---- SUPPLIED TEXT
It can be painful for buyout pros to watch a great company that they sold produce a splashy return for the next owner. Great companies are hard to find.
Riverside Co, a lower-mid-market shop with offices worldwide, in 2009 produced a 5.1x gross return on the sale of railroad-equipment-repair company Nordco to OMERS Private Equity; it had invested in 2003. But that wasn’t the end of the company’s strong run. According to Riverside Co-CEO Stewart Kohl, OMERS also made several times its money on its 2013 sale of Nordco to Greenbriar Equity Group, and the company continues to do well.
Sure, Riverside can repurchase a company that it knows and likes. It has done so three times, a spokesman says. But that approach has drawbacks. Consider, for instance, the money lost in the fee-draining process of buying and selling. Now the firm is contemplating another strategy: raising a fund with a term of up to 20 years, double the traditional 10-year term, to accommodate longer holds.
Riverside is hardly alone. Gerry Parsky, founder and chairman of Aurora Capital, told Buyouts in a recent interview that “there’s room in the middle market for what I call long-term capital” and to “create a program to buy middle-market companies and not be compelled to sell them at all.”
Speaking at PartnerConnect Midwest this June, Craig Bondy, managing director at consolidation specialist GTCR, said the firm has talked to backers about stretching out its holding periods. Bondy added, however, that the firm has no immediate plans to raise a longer-lived fund.
--------
---- GIVEN INFORMATION
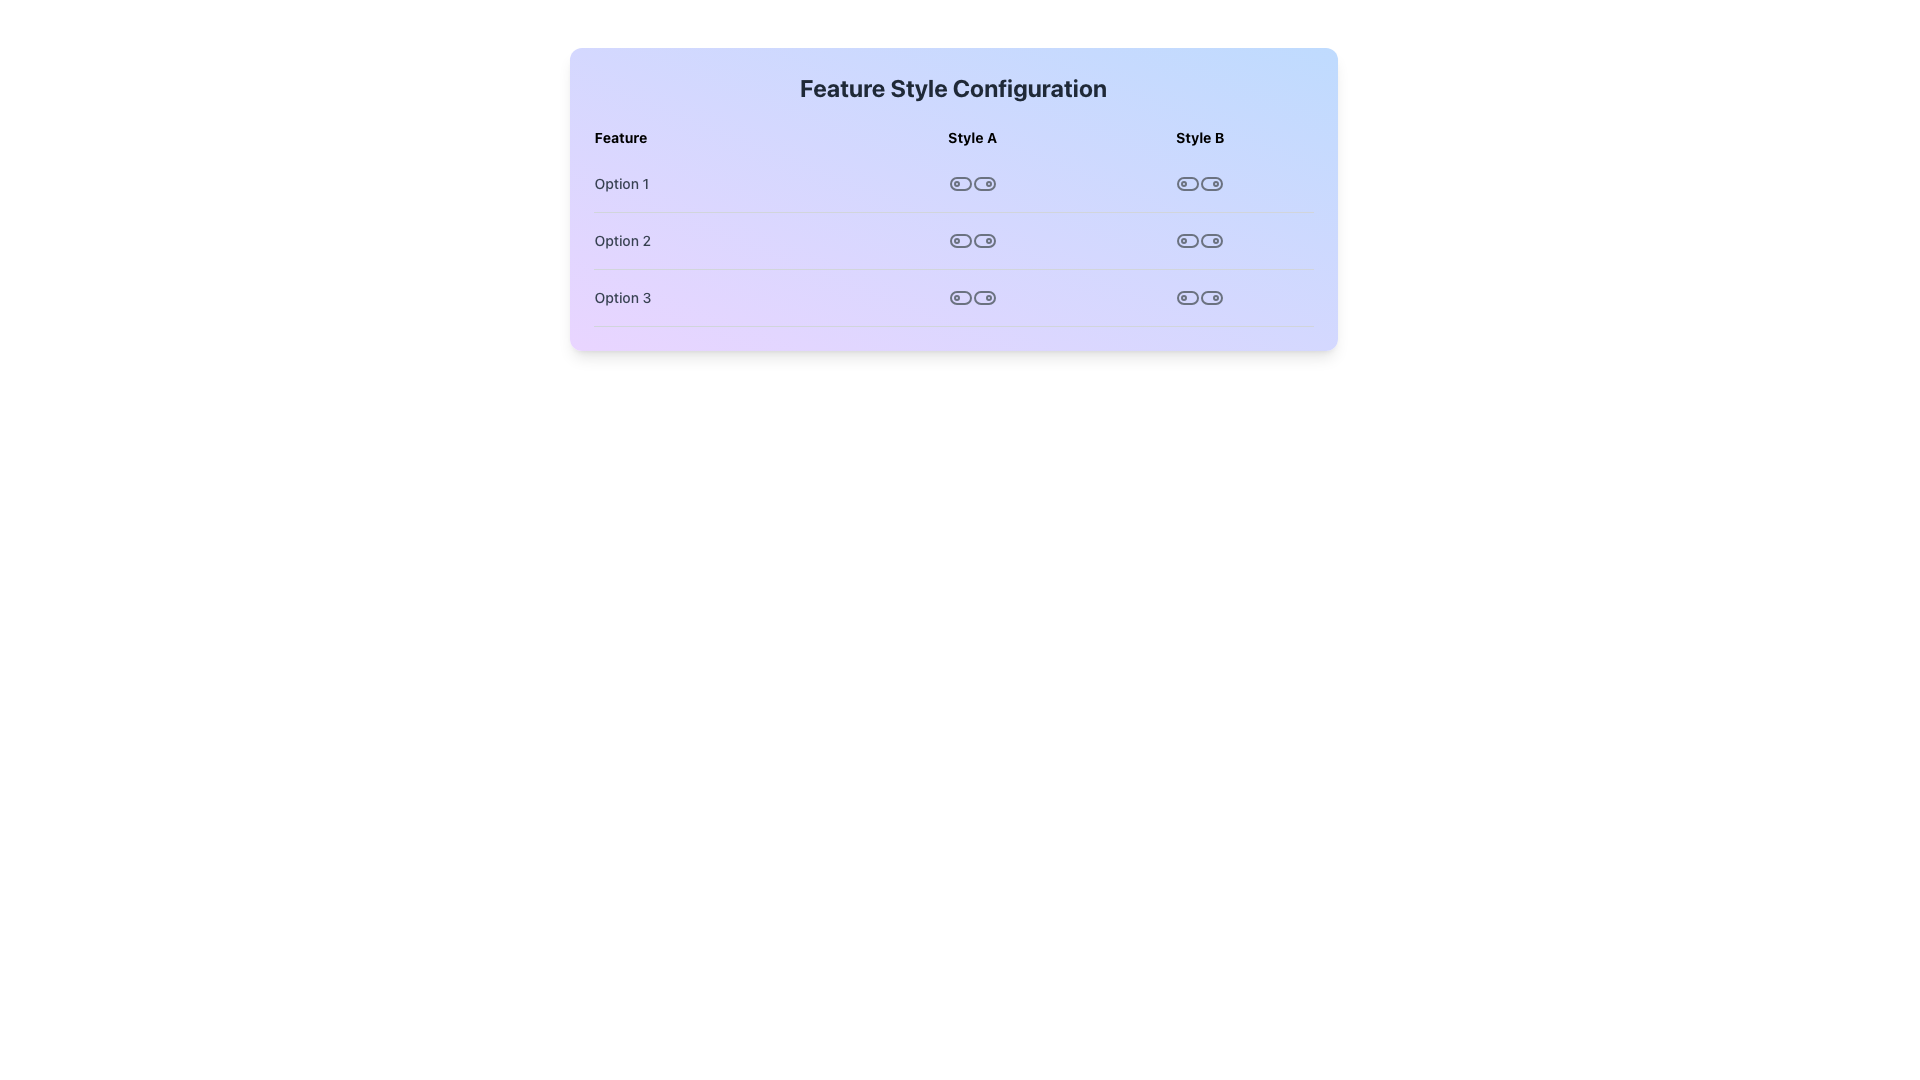 This screenshot has height=1080, width=1920. What do you see at coordinates (952, 87) in the screenshot?
I see `bold, centered heading text 'Feature Style Configuration' located at the top of the panel with a gradient background` at bounding box center [952, 87].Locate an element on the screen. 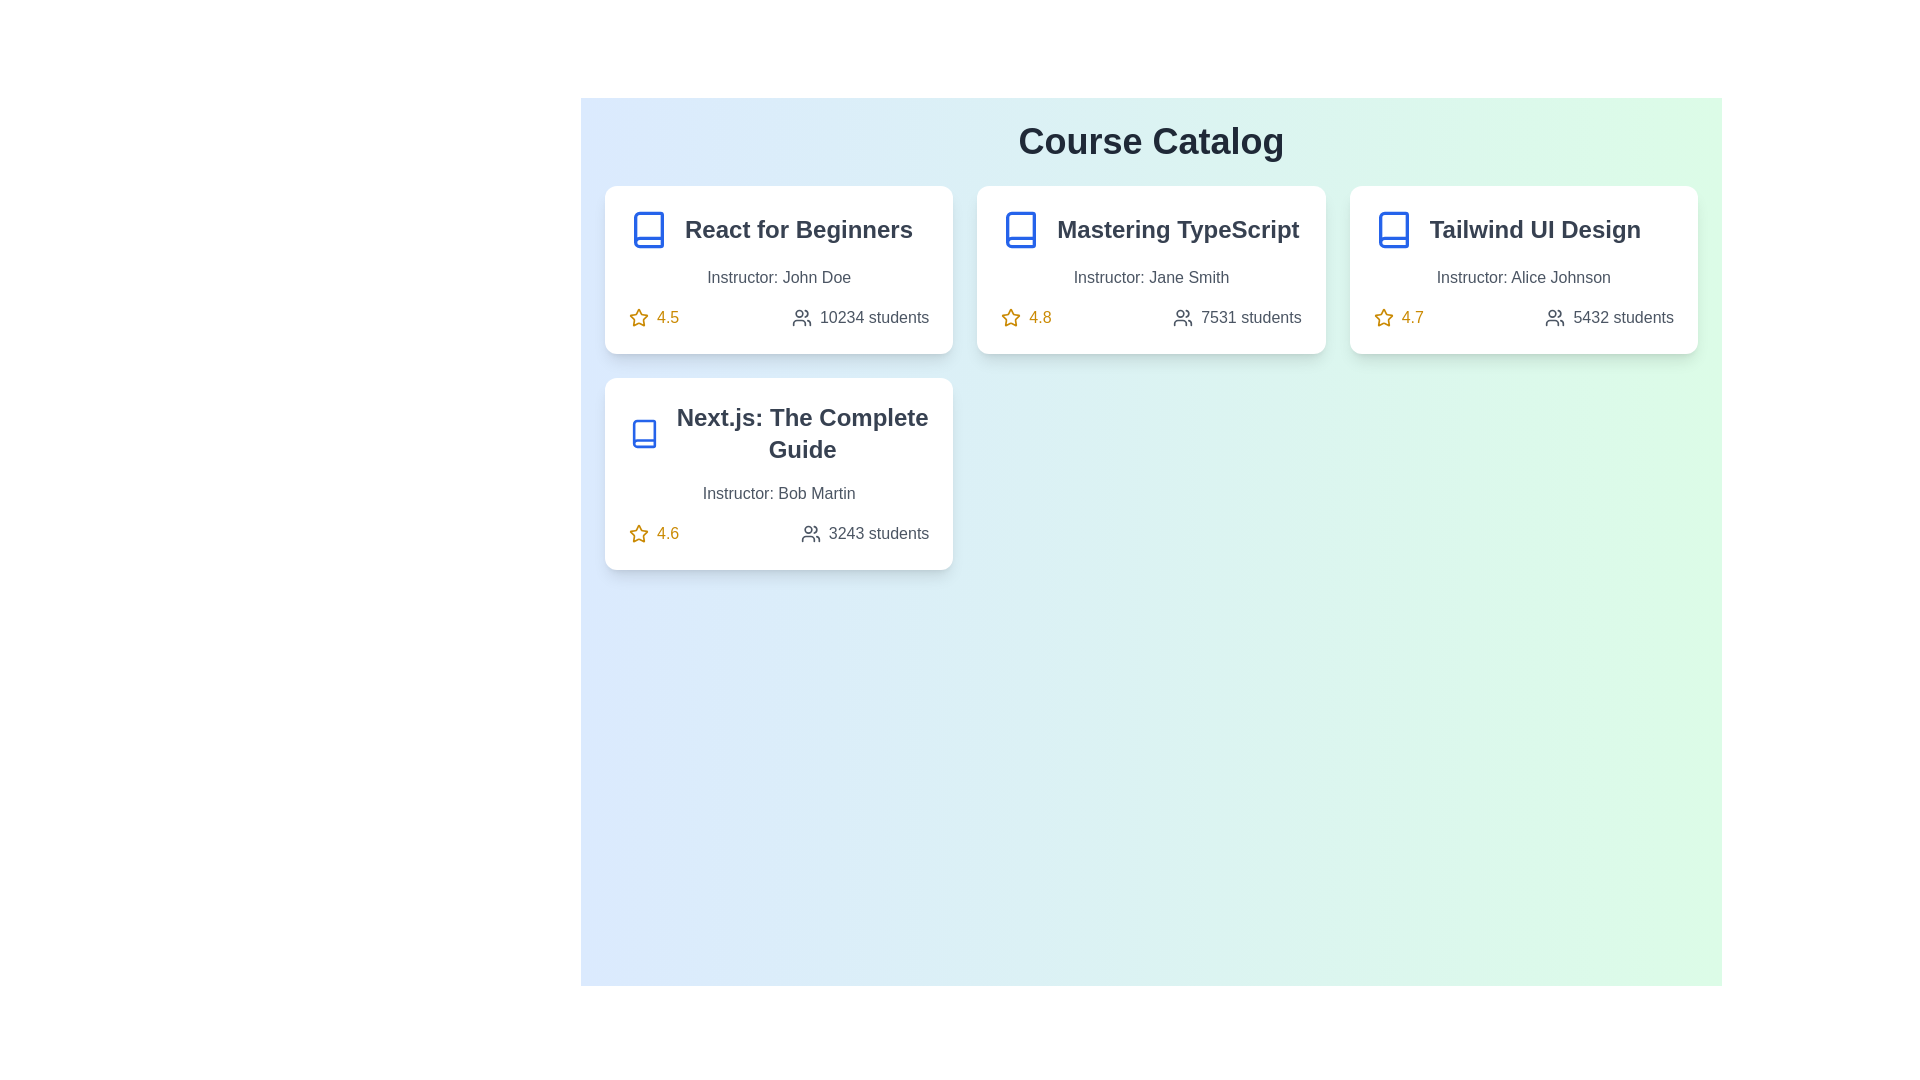  the icon representing two abstracted figures, which indicates a group of people, located at the bottom left corner of the 'React for Beginners' course card is located at coordinates (801, 316).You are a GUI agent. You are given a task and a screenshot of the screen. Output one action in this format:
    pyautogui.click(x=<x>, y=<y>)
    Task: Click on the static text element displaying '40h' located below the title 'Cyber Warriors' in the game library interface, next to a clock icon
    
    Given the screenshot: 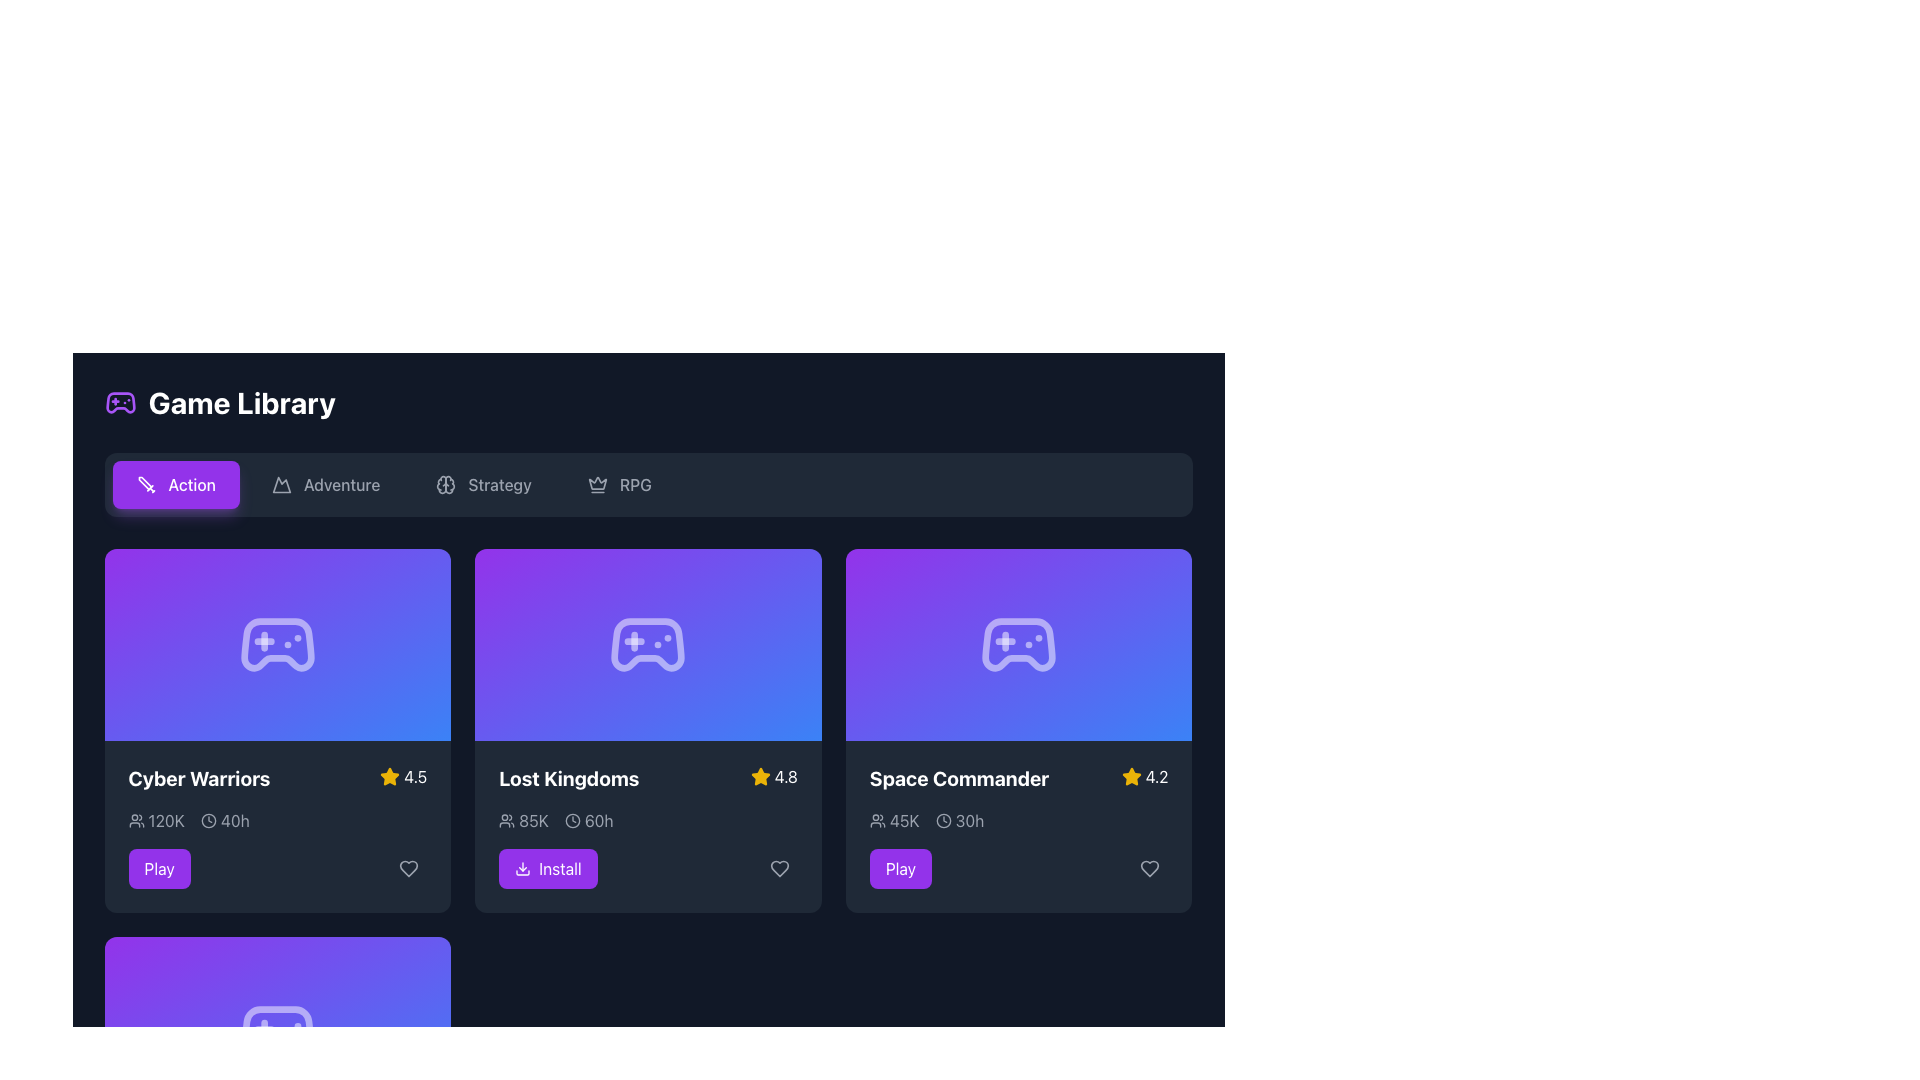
--------
List every person named in the article on buyout holding periods, giving the title or role the article states for each. You can disregard the listing.

RESULT FOR THIS TASK -
- Stewart Kohl: Riverside Co-CEO
- Gerry Parsky: founder and chairman of Aurora Capital
- Craig Bondy: managing director at GTCR